Sergey Gromov wrote:
Sun, 15 Mar 2009 13:17:50 +0000 (UTC), Moritz Warning wrote:
On Sat, 14 Mar 2009 23:50:58 -0400, bearophile wrote:
While doing some string processing I've seen some unusual timings
compared to the C code, so I have written this to see the situation
better. When USE_MEMCPY is false this little benchmark runs about 3+
times slower:
I did a little benchmark:
ldc -release -O5
true: 0.51
false: 0.63
dmd -release -O
true: 4.47
false: 3.58
I don't see a very big difference between slice copying and memcpy (but
between compilers).
Btw.: http://www.digitalmars.com/pnews/read.php?
server=news.digitalmars.com&group=digitalmars.D.bugs&artnum=14933
The original benchmark swapped insanely on my 1GB laptop so I've cut the
number of iterations in half, to 50_000_000. Compiled with -O -release
-inline. Results:
slice: 2.31
memcpy: 0.73
That's 3 times difference. Disassembly:
slice:
L31: mov ECX,EDX
mov EAX,6
lea ESI,010h[ESP]
mov ECX,EAX
mov EDI,EDX
rep
movsb
add EDX,6
add EBX,6
cmp EBX,011E1A300h
jb L31
memcpy:
L35: push 6
lea ECX,014h[ESP]
push ECX
push EBX
call near ptr _memcpy
add EBX,6
add ESI,6
add ESP,0Ch
cmp ESI,011E1A300h
jb L35
Seems like rep movsb is /way/ sub-optimal for copying data.
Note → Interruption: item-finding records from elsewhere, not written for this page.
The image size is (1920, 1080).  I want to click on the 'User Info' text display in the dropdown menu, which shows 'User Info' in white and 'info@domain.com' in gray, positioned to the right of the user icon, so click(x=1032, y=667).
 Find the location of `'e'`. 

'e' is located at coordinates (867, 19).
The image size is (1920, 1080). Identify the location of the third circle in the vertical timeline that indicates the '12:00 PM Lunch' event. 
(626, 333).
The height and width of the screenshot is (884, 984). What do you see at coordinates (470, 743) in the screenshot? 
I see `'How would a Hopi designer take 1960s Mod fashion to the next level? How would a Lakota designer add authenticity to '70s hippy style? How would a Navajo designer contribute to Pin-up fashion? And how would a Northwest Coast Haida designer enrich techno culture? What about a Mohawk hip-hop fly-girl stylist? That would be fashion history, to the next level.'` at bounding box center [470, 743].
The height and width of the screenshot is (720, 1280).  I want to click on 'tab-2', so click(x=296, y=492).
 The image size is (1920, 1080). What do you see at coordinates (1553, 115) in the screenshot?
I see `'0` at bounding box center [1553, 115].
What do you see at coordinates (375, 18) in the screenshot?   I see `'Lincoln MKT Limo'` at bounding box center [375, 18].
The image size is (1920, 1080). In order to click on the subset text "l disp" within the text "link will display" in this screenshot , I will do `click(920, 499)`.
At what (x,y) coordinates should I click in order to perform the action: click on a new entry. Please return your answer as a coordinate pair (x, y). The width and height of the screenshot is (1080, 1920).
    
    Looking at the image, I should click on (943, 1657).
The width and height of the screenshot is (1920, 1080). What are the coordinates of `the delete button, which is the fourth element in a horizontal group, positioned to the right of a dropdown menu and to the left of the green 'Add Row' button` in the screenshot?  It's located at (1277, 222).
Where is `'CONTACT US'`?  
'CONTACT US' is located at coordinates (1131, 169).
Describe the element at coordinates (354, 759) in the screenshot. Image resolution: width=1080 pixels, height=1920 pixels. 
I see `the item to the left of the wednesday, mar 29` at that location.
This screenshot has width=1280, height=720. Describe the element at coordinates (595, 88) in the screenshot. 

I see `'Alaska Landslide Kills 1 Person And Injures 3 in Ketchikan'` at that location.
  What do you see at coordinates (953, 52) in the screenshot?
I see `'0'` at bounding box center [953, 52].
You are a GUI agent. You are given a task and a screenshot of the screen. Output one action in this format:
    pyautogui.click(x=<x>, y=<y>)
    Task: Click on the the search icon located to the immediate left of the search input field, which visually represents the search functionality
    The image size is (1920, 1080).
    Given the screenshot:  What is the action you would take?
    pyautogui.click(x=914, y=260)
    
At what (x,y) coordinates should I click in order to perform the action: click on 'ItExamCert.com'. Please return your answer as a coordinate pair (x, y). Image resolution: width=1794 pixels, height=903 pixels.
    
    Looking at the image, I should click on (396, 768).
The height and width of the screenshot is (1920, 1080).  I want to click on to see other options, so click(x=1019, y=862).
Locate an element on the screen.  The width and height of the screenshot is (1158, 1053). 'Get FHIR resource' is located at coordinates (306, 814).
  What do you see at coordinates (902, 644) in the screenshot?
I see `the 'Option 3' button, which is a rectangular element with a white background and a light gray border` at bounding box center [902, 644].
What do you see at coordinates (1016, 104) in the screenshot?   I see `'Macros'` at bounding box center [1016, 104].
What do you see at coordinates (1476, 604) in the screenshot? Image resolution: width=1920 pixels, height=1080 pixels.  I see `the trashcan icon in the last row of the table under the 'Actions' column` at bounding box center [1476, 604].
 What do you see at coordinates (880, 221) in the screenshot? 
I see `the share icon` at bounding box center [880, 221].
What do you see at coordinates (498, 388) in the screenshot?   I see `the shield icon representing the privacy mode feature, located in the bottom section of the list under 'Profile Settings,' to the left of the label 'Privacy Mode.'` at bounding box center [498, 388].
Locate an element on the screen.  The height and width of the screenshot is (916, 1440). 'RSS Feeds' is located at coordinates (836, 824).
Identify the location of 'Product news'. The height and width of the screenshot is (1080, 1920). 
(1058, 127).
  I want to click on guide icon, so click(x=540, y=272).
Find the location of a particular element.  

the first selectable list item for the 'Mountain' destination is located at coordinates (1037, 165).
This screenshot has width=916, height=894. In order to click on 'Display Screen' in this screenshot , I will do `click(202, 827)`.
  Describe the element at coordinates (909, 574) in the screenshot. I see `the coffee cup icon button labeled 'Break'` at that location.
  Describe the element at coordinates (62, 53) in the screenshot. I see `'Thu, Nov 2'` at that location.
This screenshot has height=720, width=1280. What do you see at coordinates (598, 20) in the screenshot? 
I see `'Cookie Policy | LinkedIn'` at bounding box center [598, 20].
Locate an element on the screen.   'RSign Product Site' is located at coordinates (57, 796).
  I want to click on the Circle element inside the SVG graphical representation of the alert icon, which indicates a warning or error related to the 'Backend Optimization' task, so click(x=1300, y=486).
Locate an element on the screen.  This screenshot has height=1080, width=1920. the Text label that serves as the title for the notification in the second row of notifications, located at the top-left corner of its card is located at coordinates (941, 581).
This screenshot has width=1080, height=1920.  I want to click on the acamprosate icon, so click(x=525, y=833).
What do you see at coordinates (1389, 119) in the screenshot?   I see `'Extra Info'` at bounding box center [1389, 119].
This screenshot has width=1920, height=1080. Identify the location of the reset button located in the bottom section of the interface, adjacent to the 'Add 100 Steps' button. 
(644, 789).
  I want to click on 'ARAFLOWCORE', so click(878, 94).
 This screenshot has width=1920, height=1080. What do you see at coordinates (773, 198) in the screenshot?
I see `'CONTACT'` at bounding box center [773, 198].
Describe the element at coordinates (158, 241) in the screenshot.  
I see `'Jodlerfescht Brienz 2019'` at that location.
Definitely! The difference ought to be bigger than a factor of 3. Which
means that memcpy probably isn't anywhere near optimal, either.
rep movsd is always 4 times quicker than rep movsb. There's a range of
lengths for which rep movsd is optimal; outside that range, there's are
other options which are even faster.
So there's a factor of 4-8 speedup available on most memory copies.
Low-hanging fruit! <g>